Сидя на полу и потирая колени, Фабиан начал свой рассказ. Сначала он запинался, и губы его дрожали. В таких случаях он останавливался, хмурился и без всякого выражения повторял фразу, на которой сбился, пока, наконец, не овладел собой и не заговорил более собранно.

— Я, кажется, говорил вам, — сказал он, — что получил трещину черепа при Дюнкерке. Я также упоминал, не так ли, что вскоре после выздоровления мне предложили весьма своеобразную работу в Англии. Именно тогда я впервые задумался о магнитных взрывателях для противовоздушных снарядов, которые, собственно говоря, и послужили основой для нашей драгоценной установки Икс. Я думаю, что, если б дела пошли нормально, я бы занялся этим еще в Англии, но, увы…

Однажды утром я пошел на работу, у меня раскалывалась голова. Очень удачное выражение. Это именно то, что с ней происходило. У меня уже бывали подобные состояния, и я пытался просто не обращать на них внимания. Я сидел за столом, изучая инструкции старшего офицера и пытаясь сосредоточиться. Я помню, что положил перед собой лист бумаги. Далее последовал пробел, точнее, провал. На меня попеременно накатывали волны света и тьмы. Наконец я вышел на свет и оказался где-то на дороге, перед воротами, за несколько минут ходьбы от своего подразделения. Ворота были очень высокими, из восьми прутьев, а сверху была пропущена проволока с электрическим током. За ними располагалась военная территория. Должно быть, я полез вверх. Я был совершенно вне себя. Словно отрезан от собственного сознания. Через некоторое время я взглянул на часы. Прошел час. Я взглянул на свою правую руку и увидел, что пальцы в чернилах. Затем я отправился домой в полуобморочном состоянии. Я позвонил в свое учреждение, и, видимо, голос у меня был очень странный, потому что наутро явился армейский врач и осмотрел меня. Он сказал, что трещина в черепе дает о себе знать. У меня сохранился рапорт, который он оформил для моей демобилизации. Вы можете взглянуть на него, если хотите. Пока он находился возле меня, пришло письмо. Оно было написано мне мною самим. Надо сказать, ощущение не из приятных. Когда я вскрыл конверт, из него выпали шесть листов проштемпелеванной конторской бумаги. Они были испещрены буквами и цифрами. Это была полнейшая бессмыслица, разрозненные отрывки записей и вычислений, все подряд. Я показал это доктору. Он был очень заинтересован — и немедленно выставил меня из армии. Тут-то и появилась Флосси.

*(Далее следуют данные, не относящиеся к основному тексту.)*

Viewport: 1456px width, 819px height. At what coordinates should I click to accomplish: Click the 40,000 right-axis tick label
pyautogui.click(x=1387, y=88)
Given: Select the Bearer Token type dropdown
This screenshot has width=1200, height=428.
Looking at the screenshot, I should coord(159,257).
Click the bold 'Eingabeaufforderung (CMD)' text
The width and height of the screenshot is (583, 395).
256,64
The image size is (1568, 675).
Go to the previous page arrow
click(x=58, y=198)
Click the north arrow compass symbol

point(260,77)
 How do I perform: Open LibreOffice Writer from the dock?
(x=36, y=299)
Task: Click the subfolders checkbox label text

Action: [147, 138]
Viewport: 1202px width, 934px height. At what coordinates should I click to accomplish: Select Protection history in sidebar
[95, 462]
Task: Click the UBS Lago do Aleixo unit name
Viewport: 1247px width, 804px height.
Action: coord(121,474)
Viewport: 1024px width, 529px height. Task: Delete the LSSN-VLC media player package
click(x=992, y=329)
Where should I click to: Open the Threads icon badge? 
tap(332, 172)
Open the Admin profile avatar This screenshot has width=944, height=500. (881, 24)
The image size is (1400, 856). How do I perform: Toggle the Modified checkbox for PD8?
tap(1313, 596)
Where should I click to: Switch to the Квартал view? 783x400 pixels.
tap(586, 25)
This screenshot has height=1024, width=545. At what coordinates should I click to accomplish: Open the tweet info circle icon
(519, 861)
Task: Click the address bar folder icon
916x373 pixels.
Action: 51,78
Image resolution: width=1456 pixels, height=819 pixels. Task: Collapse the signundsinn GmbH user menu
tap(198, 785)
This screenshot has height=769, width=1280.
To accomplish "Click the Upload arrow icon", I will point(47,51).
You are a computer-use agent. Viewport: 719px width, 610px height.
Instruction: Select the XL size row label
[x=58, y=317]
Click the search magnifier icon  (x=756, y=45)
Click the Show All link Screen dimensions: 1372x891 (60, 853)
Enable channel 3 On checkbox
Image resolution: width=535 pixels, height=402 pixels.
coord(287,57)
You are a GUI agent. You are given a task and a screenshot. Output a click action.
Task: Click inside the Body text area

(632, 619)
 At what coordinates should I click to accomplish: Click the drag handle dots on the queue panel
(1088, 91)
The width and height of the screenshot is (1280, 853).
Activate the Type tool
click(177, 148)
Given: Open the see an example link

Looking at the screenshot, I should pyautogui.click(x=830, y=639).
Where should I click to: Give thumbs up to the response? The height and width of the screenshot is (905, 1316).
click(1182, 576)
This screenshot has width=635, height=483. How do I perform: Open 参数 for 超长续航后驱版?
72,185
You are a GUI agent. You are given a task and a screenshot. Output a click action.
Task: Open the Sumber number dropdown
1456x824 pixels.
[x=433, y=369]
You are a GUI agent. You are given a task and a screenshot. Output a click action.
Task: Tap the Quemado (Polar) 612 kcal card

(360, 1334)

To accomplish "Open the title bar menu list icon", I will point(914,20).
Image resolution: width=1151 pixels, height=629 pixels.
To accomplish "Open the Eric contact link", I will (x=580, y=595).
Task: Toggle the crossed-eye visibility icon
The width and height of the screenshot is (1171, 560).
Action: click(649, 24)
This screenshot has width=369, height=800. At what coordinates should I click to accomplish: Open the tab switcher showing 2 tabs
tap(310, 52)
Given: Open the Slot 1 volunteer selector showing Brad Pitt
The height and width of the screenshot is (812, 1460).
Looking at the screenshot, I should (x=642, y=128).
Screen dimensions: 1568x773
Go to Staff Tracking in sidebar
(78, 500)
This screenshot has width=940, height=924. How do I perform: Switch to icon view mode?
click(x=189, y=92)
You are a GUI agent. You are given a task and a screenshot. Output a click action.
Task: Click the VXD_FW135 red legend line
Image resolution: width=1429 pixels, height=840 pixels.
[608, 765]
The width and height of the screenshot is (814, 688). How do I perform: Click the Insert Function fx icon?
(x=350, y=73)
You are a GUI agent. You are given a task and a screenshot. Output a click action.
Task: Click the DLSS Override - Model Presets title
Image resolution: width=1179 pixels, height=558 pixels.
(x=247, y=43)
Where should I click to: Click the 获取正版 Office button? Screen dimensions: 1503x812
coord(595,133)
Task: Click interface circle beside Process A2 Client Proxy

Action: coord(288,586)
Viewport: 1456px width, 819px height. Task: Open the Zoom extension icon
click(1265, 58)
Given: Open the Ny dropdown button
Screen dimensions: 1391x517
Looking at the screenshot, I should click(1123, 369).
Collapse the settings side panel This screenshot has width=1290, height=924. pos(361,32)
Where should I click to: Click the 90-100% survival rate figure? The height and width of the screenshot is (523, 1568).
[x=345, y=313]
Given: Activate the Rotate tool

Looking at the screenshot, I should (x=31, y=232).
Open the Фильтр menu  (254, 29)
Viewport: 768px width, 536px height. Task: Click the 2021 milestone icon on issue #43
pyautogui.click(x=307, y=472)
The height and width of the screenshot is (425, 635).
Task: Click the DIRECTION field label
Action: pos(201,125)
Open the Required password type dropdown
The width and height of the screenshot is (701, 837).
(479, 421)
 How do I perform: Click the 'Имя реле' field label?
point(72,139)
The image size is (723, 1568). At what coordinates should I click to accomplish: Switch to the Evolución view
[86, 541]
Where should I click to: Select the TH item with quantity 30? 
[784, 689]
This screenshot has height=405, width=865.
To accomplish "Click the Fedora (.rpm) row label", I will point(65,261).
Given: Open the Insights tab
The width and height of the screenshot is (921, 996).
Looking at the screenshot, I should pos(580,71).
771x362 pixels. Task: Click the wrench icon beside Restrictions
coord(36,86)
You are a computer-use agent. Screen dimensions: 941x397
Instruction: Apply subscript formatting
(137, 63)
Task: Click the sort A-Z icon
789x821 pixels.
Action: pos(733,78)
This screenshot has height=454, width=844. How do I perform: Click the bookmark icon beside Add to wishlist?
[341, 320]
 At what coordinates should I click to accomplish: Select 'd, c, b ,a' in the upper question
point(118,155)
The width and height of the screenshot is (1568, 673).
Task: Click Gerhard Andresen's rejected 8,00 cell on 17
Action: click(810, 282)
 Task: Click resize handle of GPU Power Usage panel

Фабиан помолчал с минуту, уткнув подбородок в колени.

— Было еще два подобных случая, — продолжал он. — Один — на судне. Урси говорит, что увидела, как я карабкался куда-то. В тот раз из кают-компании на верхнюю палубу. Не помню, говорил ли я, что я был контужен при Дюнкерке, когда взбирался по веревочной лестнице на спасательное судно. Иногда я задумываюсь, нет ли связи между этими моментами. Урси не могла заставить меня спуститься, поэтому она осталась со мной. Я, кажется, бродил туда-сюда и всем мешал. Потом я на что-то очень рассердился и пообещал изгнать чертей из Флосси. Это стоит запомнить, мистер Аллейн. В самом деле, распоряжения Флосси во время плавания были мелочными и докучливыми. Вроде бы Урси удалось меня успокоить. Когда я пришел в себя, она помогла мне вернуться в каюту. Я взял с нее слово не рассказывать Флосси. Корабельный доктор был очень занят, его мы тоже не стали беспокоить.

Затем — последний приступ. Я думаю, вы догадались. Это произошло в тот вечер, когда я, собственно говоря, ползал по овощным грядкам в поисках потерянной брошки. К сожалению, Урси рядом не было. Возможно, когда я бродил там, уткнувшись носом в землю, я потерял равновесие или что-то вроде этого. Я не знаю. Я помню только услышанный мною спор девушек на нижней тропе, а потом неожиданно я погрузился во тьму, и после обычного провала в никуда — это жуткое, омерзительное чувство всплывания на поверхность. Я оказался в противоположном конце огорода, под тополем, полумертвый и весь в царапинах. Я услышал возглас дяди Артура: «Вот она! Я нашел ее!» Затем раздались выкрики остальных. Я собрался с духом и заковылял им навстречу. Уже почти стемнело. И они не видели моего лица, которое, я уверен, было классического болотно-зеленого оттенка. Во всяком случае, все бурно торжествовали по поводу этой проклятой брошки. Я прополз в дом вслед за ними и деликатно выпил содовой водички, в то время как все пили рейнвейн, а дядя Артур — виски. Он был очень измучен, бедняга… Поэтому никто не заметил моего состояния, кроме… — Он слегка отодвинулся от Урсулы и теперь смотрел на нее с невыразимо нежной улыбкой. — Кроме Урсулы. Она обратила внимание на мое сходство с покойником и утром сказала мне об этом. Я объяснил, что у меня был еще один «припадок», как бедная Флосси называла их.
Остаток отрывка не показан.